Context: Reference Materials Producers (RMP) who held an accreditation according to ISO 17025 prior to the publication of ISO 17034.
Can such Reference Materials Producers continue to be accredited according to both the ISO 17025 and ISO 17034?
How is the issue enforced in other countries?
According EA MLA Structure the harmonised standard for Reference material producers is EN ISO 17034.
After publishing ISO 17034 and during the transition period for this standard (EA Resolution 2016 (38) 23), accredited by NAB calibration laboratories which produced RMs in accordance with 17025 and ISO Guide 34 had to decide what activity they wanted to perform: to produce RMs and gain accreditation according to ISO 17034 or/and to measure the RMs and held an accreditation according to ISO 17025.
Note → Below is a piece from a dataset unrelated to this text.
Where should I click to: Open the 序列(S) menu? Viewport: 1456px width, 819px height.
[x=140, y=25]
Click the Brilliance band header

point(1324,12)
Laboratories accredited to ISO 17025 can only measure reference materials (RMs) and offer services such as reference value provision e.g. used by the RMPs in their production processes, or they can be subcontractors for the producers of RM who do not have a laboratory.
The measurement uncertainty of these laboratories generally does not include contributions arising from the stability or homogeneity of the RM (because this is competence of RMP and not laboratory).
Laboratories accredited under ISO/IEC 17025 cannot issue a RM certificate, only a test or calibration report related to the sample/item tested/calibrated.
However it is allowed to CABs to be accredited for both ISO 17034 and ISO/IEC 17025 standards, taking care of not overlapping the activities (ie Certificate of Analysis shall relate only to the item tested and not to the batch).